Reposted from Young Philly Politics
Just a quick note about two styles of politics.A few days ago, Mayor Nutter and Congressman Brady announced that the Dad Vail was staying in Philadelphia.
If you read between the lines of the article, it is pretty easy to figure out the Congressman Brady did the heavy lifting on this one. Yet Congressman Brady went out of his way to put the Mayor forward and defend him against the charge that his administration was partly responsible for the initial decision to leave the city.
A day or so before, Mayor Nutter put out a press release about the US Conference of Mayor’s honoring the city for its mortgage foreclosure program.
You can read that press release over, under, sideways and down and you still won’t find any mention of John Dodds of the Philadelphia Unemployment Project or Lance Haver, the City’s Director of Consumer Affairs, who did most of the initial work in devising and pushing the program. Indeed, at about the same time that the Mayor’s release went out, John Dodds was in Washington, DC at a meeting with the Obama administration, which wants to learn from the Philadelphia experience.
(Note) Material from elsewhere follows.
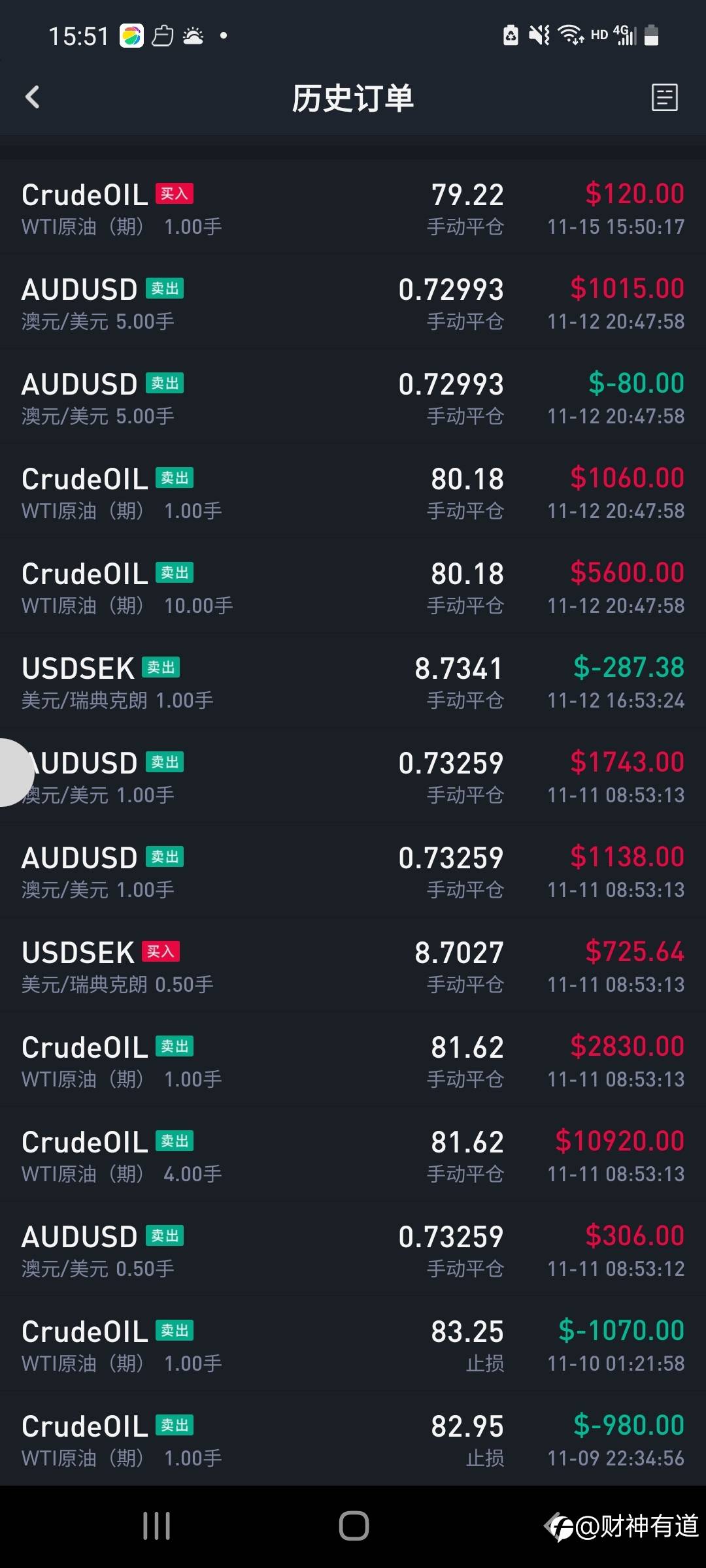Open AUDUSD 0.50手 order with $306.00 profit
706x1568 pixels.
[353, 1250]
This is not to say that the Nutter administration does not deserve credit for supporting the program. It does. But some other folks not mentioned in the press release, do as well.
And here’s the question I’d raise about these two styles of politics: Do politicans who focus on accomplishing good things increase their political capital to do so by giving credit or taking it. I’ll let you draw whatever conclusion you like about that.
I’ll just say, for the record, that John and Lance are friends of mine who taught me everything I know about political organizing I didn’t learn from John Meyerson, Tom Cronin, Pat Eiding, and Eileen Connelly. They don’t know I’m writing this.